Over time liquid encapsulant will thicken. On one occasion the viscosity that was too low. What was causing the viscosity too drop? Mysteries of Science
Liquid encapsulate is designed to protect tiny electronic components often mounted onto small plug-in boards for computers. Once the liquid is applied it will harden by thermal polymerization.
Too thin and it will flow into areas causing connection problems. Too thick and it will not flow enough trapping air bubbles. Over time the material will thicken even without heat slowly curing at room temperature.
In earlier days the material was often shipped in dry ice that would last two or three days and stored in a freezer to extend shelf life. Because of the cooler storage conditions the viscosity of the encapsulates would normally increase, yet on one occasion the supplier was shocked when one customer reported a viscosity that was too low.
The temperature was ruled out as a factor and the viscometer was calibrated using standard materials. What was causing the material's viscosity to drop?

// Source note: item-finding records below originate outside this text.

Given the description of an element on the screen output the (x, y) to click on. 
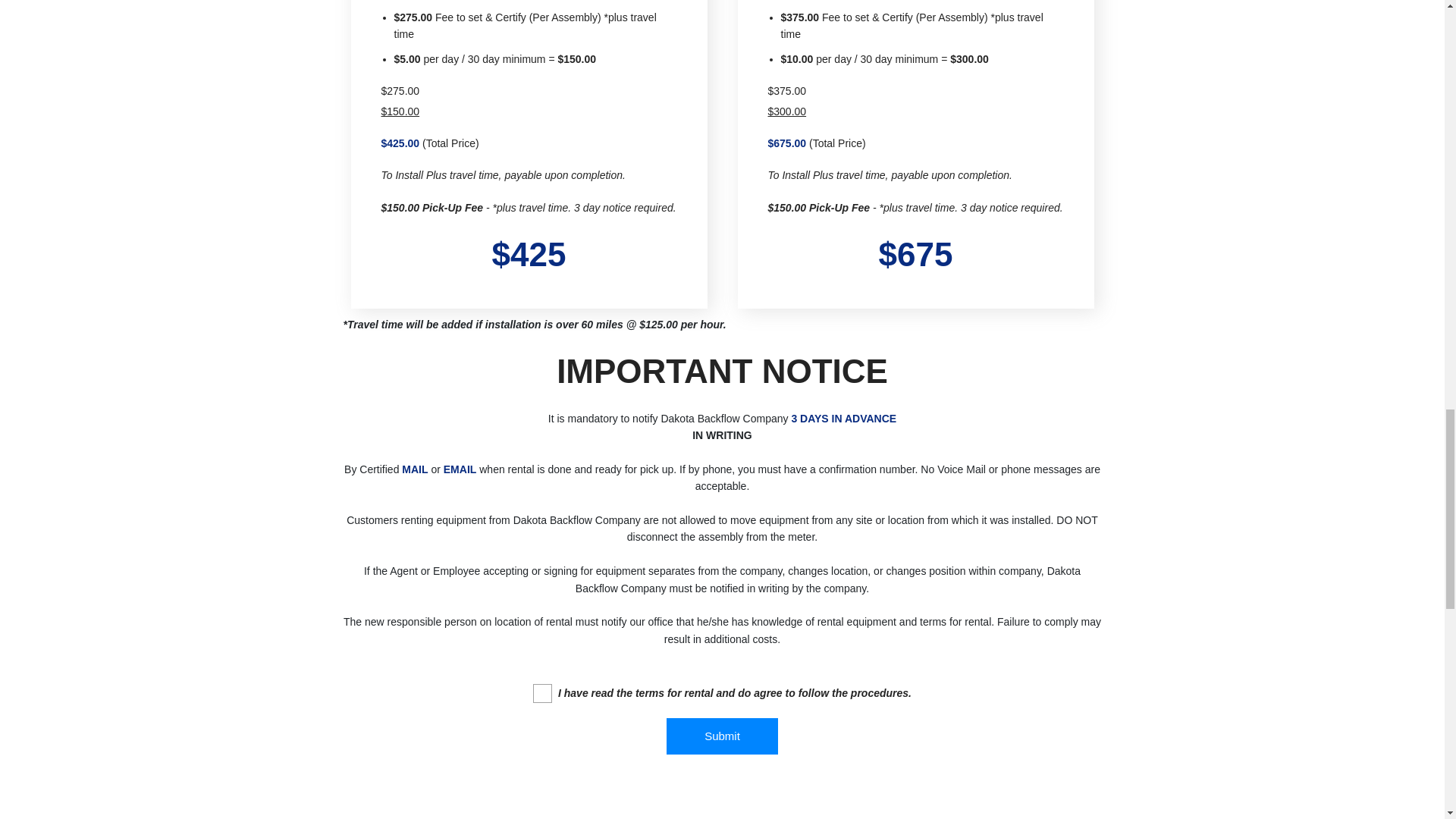
Submit (721, 736)
Given the description of an element on the screen output the (x, y) to click on. 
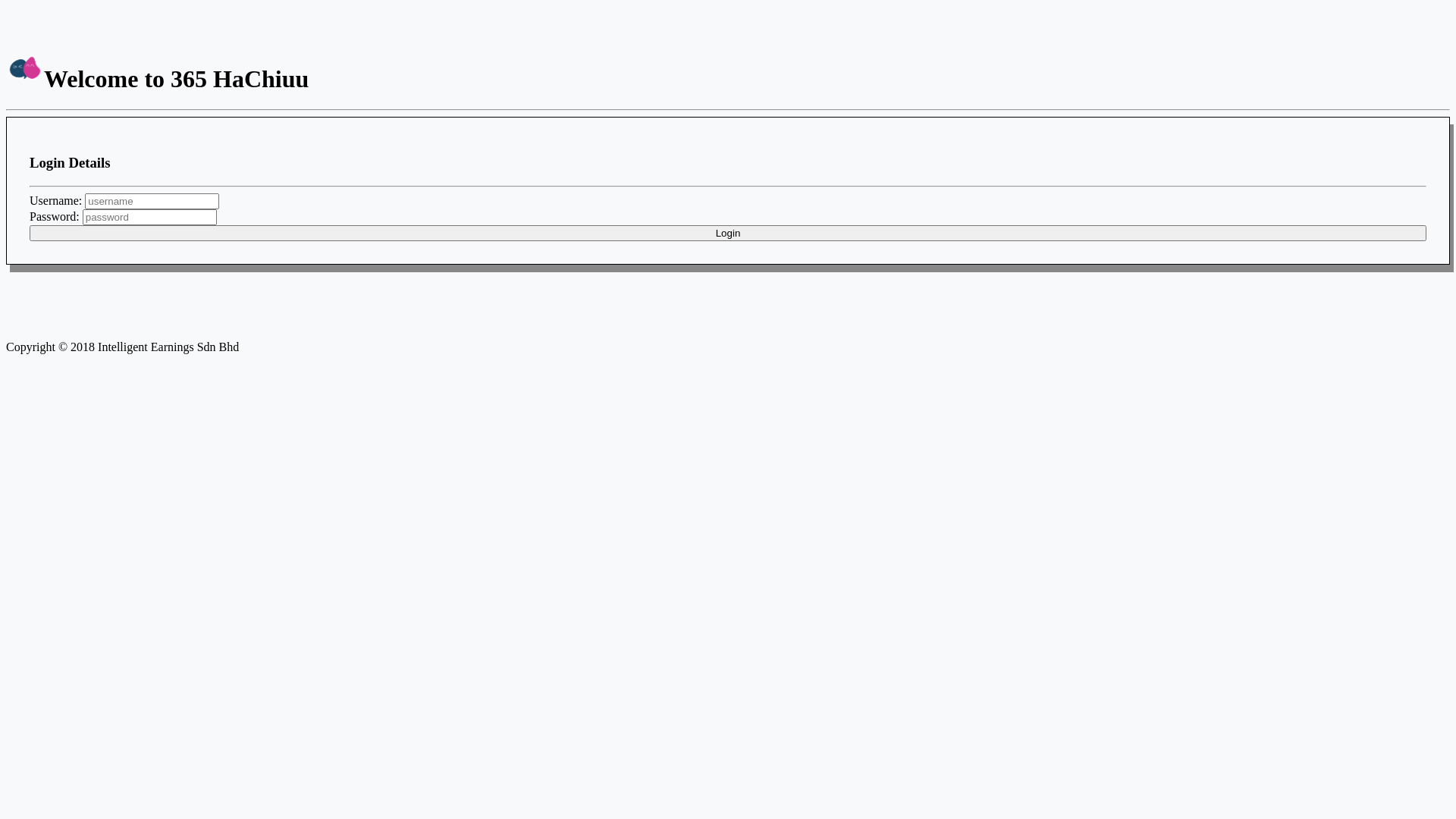
Login Element type: text (727, 233)
Given the description of an element on the screen output the (x, y) to click on. 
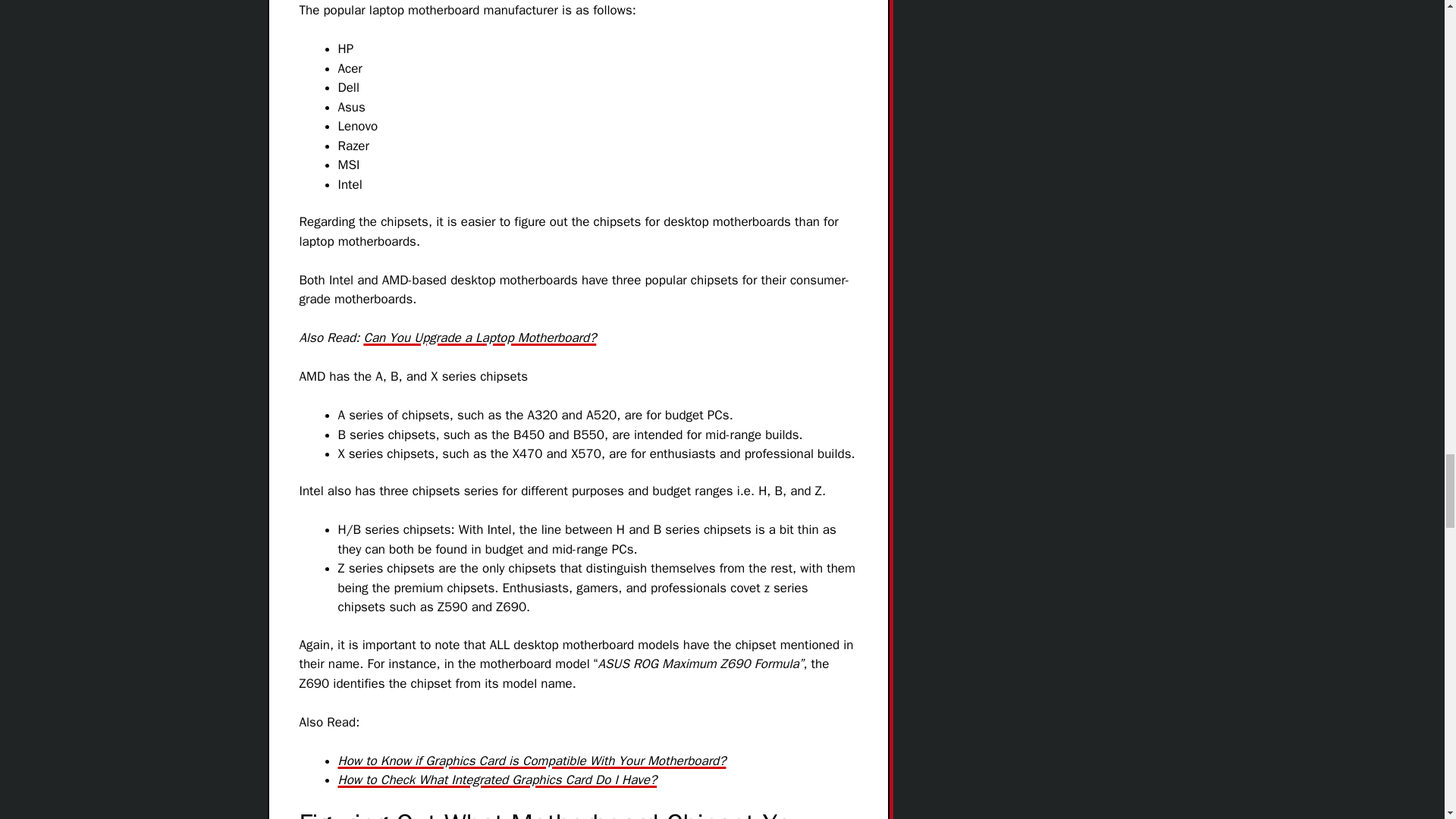
Can You Upgrade a Laptop Motherboard? (478, 337)
How to Check What Integrated Graphics Card Do I Have? (497, 779)
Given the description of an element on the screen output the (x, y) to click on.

Here's the rest of the story.
The lab took a new sample from the freezer and measured the viscosity after each freeze-thaw cycle. Sure enough, the first cycle dropped the viscosity by 10%, the next caused a 7 or 8% drop, and the third one by only a percent or two. Whatever the mechanism, freeze-thaw cycles reduced viscosity.
Since the encapsulant is highly filled with powdered materials, perhaps the freezing cycle produced better wetting of the filler, or microscopic air bubbles were forced out, or some combination. But the mechanism still remains unknown.
The manufacturing process was changed to include several freeze-thaw cycles before shipment to bring the product to a higher level of stability. But the freeze-thaw trick was also used on other products where lower viscosity was a benefit.